Date: Fri, 18 Aug 2000 12:43:21 -0400
From: Ken Miller <kgmiller@vignette.com>
Subject: Cost of beer

In reading about the state of homebrewing in Australia and from what little
I know of Canadian homebrewing, I'm starting to think there is a large
difference in the price of beer between the US and other parts of the world.
Here in northeastern US, I can get a case (24-12oz cans) of macro swill
(Bud, Busch, Coors) for about $10-12(US). Something better would be Sam
Adams/Harpoon in the $20/case range. My opinion is that for the "kit and
kilo" brewer would be hard pressed to make beer for much less than 10$/case.
Sure, he'd save a few bucks, but not enough for the trouble. I think this
explains why there are no homebrew supplies in supermarkets and all of the
homebrews I've met are doing it for fun and to try to make really good beer.


Could a few brewers from outside the US give us an idea of what a case of
Macro and Micro beer costs locally? This could give us an idea of the
relative motivations of homebrewing in other countries.
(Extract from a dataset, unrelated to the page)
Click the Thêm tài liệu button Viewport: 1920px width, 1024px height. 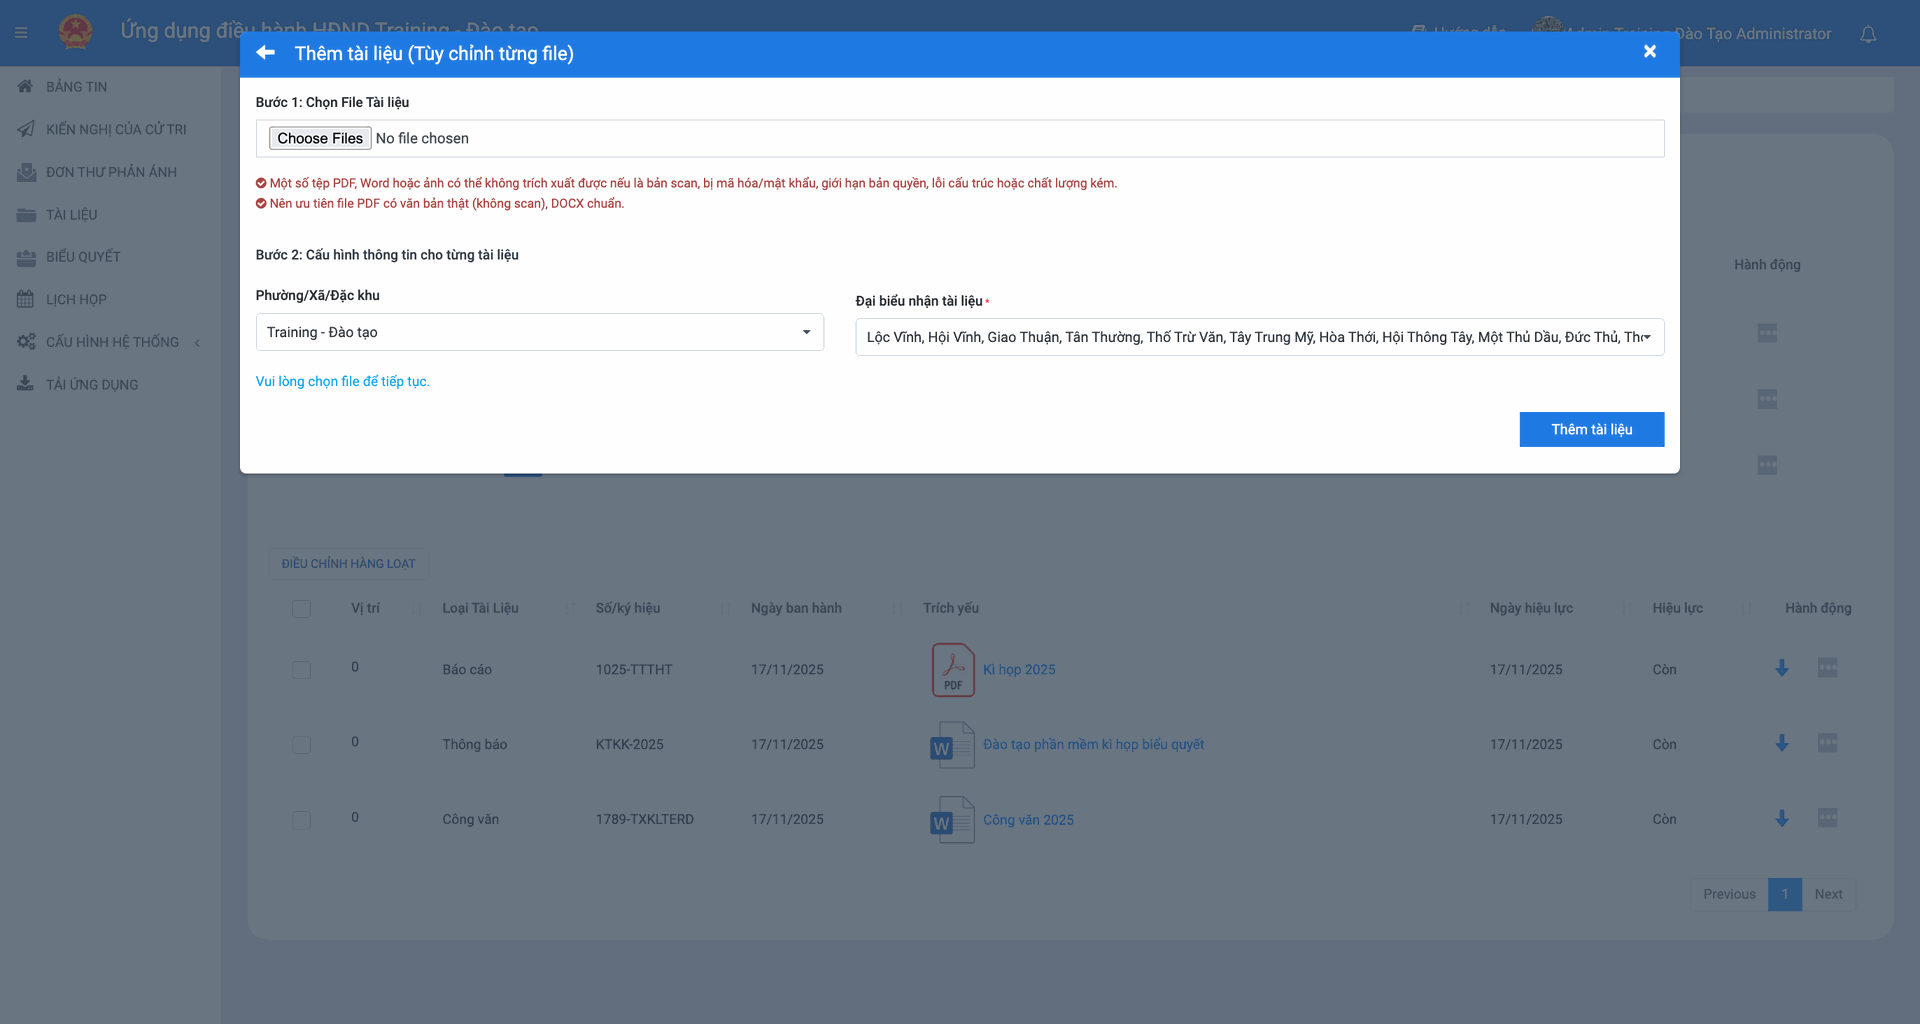click(1591, 429)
Whenever I am asked if I save money by homebrewing, my answer is that there
no reasonable way to make a typical american lager for less than I could buy
it, but I do save a bit when I make my SNPA clone. (That stuff goes for
close to $30/case.) This then gives me a chance to explain that homebrewing
is a hobby, and not a way to save a few bucks. This is my way to give the
impression of homebrewers as hobbyist who love the taste of great beer and
not drunks looking for a cheap buzz.

Ken


------------------------------

Date: Fri, 18 Aug 2000 12:21:34 -0500
From: Lou.Heavner@frco.com
Subject: re: Why aerate?

Here is my take on it. Oxygen and oxidizers are generally bad for
beer flavor and stability. They react with both wort and beer
constituents to create oxidation products which yield some of the
undesirable flavors and aromas we all strive to avoid and a few we may
actually want in certain styles. However, yeast, in addition to
consuming the sugars in wort and producing alcohol and CO2, also act
as reducing agents and O2 scavengers. In fact yeast use O2 to grow
and reproduce. Now the neat thing is that yeast make a lot more than
just EtOH and CO2. They also produce a lot of flavor active
compounds. The exact compounds and quantities are dependant on the
wort composition, the yeast strain, and how the yeast are treated.
They make different by-products in different proportions when they are
growing/reproducing vs just fermenting and when they are kept warm vs
cool and whether they are stressed or pampered and etc.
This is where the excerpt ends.